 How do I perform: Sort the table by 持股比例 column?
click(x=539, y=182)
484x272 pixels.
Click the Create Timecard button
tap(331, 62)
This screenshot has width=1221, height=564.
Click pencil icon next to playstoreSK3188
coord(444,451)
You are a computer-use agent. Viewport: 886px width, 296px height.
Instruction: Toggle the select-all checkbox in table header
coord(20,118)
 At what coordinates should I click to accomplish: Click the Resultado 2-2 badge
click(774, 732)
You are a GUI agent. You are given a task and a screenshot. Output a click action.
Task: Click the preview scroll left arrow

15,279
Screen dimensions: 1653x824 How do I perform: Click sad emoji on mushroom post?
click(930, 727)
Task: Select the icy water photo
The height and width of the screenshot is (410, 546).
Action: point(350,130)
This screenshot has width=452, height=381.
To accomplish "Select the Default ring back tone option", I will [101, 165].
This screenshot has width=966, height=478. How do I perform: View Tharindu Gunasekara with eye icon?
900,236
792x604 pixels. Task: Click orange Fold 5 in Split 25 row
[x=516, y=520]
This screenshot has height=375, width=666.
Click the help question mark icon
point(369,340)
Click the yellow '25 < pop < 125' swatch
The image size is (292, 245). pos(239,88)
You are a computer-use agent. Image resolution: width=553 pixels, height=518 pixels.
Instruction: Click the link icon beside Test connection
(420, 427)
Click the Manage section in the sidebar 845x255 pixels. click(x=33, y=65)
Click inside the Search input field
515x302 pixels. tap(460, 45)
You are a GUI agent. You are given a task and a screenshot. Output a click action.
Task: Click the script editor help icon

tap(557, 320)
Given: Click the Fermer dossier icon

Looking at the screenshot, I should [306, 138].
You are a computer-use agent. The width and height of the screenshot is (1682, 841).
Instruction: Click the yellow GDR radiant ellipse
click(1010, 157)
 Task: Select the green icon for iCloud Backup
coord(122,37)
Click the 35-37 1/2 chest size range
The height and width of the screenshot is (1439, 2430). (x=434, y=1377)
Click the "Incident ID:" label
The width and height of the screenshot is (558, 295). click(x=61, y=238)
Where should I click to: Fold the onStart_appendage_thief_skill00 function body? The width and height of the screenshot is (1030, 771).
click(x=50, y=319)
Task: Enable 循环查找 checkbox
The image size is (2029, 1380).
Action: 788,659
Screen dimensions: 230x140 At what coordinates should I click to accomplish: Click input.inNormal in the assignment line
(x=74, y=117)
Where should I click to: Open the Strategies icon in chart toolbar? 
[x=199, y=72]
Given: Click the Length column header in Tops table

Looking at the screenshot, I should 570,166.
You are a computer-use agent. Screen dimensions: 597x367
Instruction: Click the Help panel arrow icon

Task description:
Please repeat the data in full so that nothing differs from the original.

Output for this exercise:
 How do I perform: Sort the table by 持股比例 column?
click(x=539, y=182)
484x272 pixels.
Click the Create Timecard button
tap(331, 62)
This screenshot has width=1221, height=564.
Click pencil icon next to playstoreSK3188
coord(444,451)
You are a computer-use agent. Viewport: 886px width, 296px height.
Instruction: Toggle the select-all checkbox in table header
coord(20,118)
 At what coordinates should I click to accomplish: Click the Resultado 2-2 badge
click(774, 732)
You are a GUI agent. You are given a task and a screenshot. Output a click action.
Task: Click the preview scroll left arrow

15,279
Screen dimensions: 1653x824 How do I perform: Click sad emoji on mushroom post?
click(930, 727)
Task: Select the icy water photo
The height and width of the screenshot is (410, 546).
Action: point(350,130)
This screenshot has width=452, height=381.
To accomplish "Select the Default ring back tone option", I will [101, 165].
This screenshot has width=966, height=478. How do I perform: View Tharindu Gunasekara with eye icon?
900,236
792x604 pixels. Task: Click orange Fold 5 in Split 25 row
[x=516, y=520]
This screenshot has height=375, width=666.
Click the help question mark icon
point(369,340)
Click the yellow '25 < pop < 125' swatch
The image size is (292, 245). pos(239,88)
You are a computer-use agent. Image resolution: width=553 pixels, height=518 pixels.
Instruction: Click the link icon beside Test connection
(420, 427)
Click the Manage section in the sidebar 845x255 pixels. click(x=33, y=65)
Click inside the Search input field
515x302 pixels. tap(460, 45)
You are a GUI agent. You are given a task and a screenshot. Output a click action.
Task: Click the script editor help icon

tap(557, 320)
Given: Click the Fermer dossier icon

Looking at the screenshot, I should [306, 138].
You are a computer-use agent. The width and height of the screenshot is (1682, 841).
Instruction: Click the yellow GDR radiant ellipse
click(1010, 157)
 Task: Select the green icon for iCloud Backup
coord(122,37)
Click the 35-37 1/2 chest size range
The height and width of the screenshot is (1439, 2430). (x=434, y=1377)
Click the "Incident ID:" label
The width and height of the screenshot is (558, 295). click(x=61, y=238)
Where should I click to: Fold the onStart_appendage_thief_skill00 function body? The width and height of the screenshot is (1030, 771).
click(x=50, y=319)
Task: Enable 循环查找 checkbox
The image size is (2029, 1380).
Action: 788,659
Screen dimensions: 230x140 At what coordinates should I click to accomplish: Click input.inNormal in the assignment line
(x=74, y=117)
Where should I click to: Open the Strategies icon in chart toolbar? 
[x=199, y=72]
Given: Click the Length column header in Tops table

Looking at the screenshot, I should 570,166.
You are a computer-use agent. Screen dimensions: 597x367
Instruction: Click the Help panel arrow icon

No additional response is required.